This Rule generates alerts when The Firewall service detected a possible configuration error in a demand dial interface
The Firewall service detected that a dial-up connection may be configured improperly.
This event occurs when a dial-up connection was assigned an IP address that is already included in another network. This could indicate a configuration error or a possible spoof attack.
Check the IP address ranges of the dial-up network, and verify the configuration with the service provider (ISP).
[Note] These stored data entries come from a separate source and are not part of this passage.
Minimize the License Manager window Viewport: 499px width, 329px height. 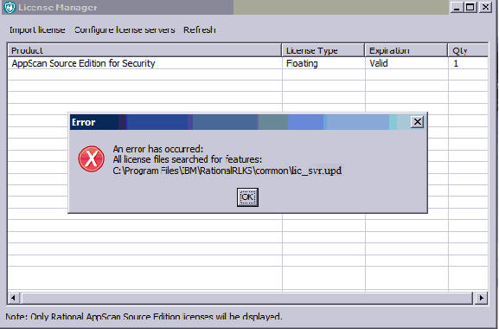[457, 7]
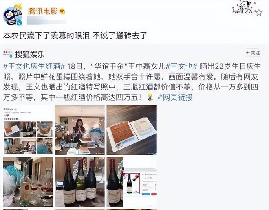Open the Weibo post collage thumbnail
The width and height of the screenshot is (269, 210).
[28, 130]
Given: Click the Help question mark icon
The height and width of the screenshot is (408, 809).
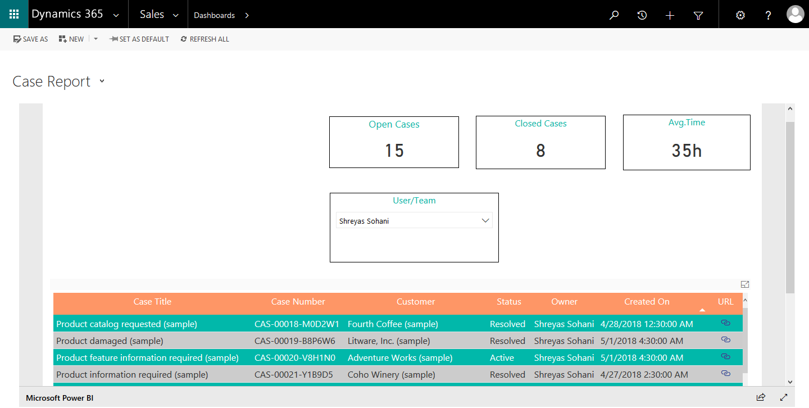Looking at the screenshot, I should point(768,15).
Target | Microsoft.ISAServer.2006.ServerRole |
Category | EventCollection |
Enabled | True |
Alert Generate | False |
Remotable | True |
ID | Module Type | TypeId | RunAs |
---|---|---|---|
DS | DataSource | Microsoft.ISAServer.2006.Rule.AlertGenerate.DS | Default |
WA | WriteAction | Microsoft.ISAServer.2006.Rule.AlertGenerate.WA | Default |
<Rule ID="Microsoft.ISAServer.2006.The_Firewall_service_detected_a_possible_configuration_error_in_a_demand_dial_interface.Rule" Enabled="onEssentialMonitoring" Target="Microsoft.ISAServer.2006.ServerRole" ConfirmDelivery="true" Remotable="true" Priority="Normal" DiscardLevel="100">
<Category>EventCollection</Category>
<DataSources>
<DataSource ID="DS" TypeID="Microsoft.ISAServer.2006.Rule.AlertGenerate.DS">
<ComputerName>$Target/Host/Property[Type="Windows!Microsoft.Windows.Computer"]/NetworkName$</ComputerName>
<LogName>Application</LogName>
<EventsPattern>^(21163)$</EventsPattern>
<EventType>2</EventType>
<SourcePattern>Microsoft Firewall</SourcePattern>
</DataSource>
</DataSources>
<WriteActions>
<WriteAction ID="WA" TypeID="Microsoft.ISAServer.2006.Rule.AlertGenerate.WA">
<AlertMessageId>$MPElement[Name="Microsoft.ISAServer.2006.The_Firewall_service_detected_a_possible_configuration_error_in_a_demand_dial_interface.AlertMessage"]$</AlertMessageId>
<DomainName>$Target/Host/Property[Type="Windows!Microsoft.Windows.Computer"]/DomainDnsName$</DomainName>
<Priority>2</Priority>
<Severity>2</Severity>
</WriteAction>
</WriteActions>
</Rule>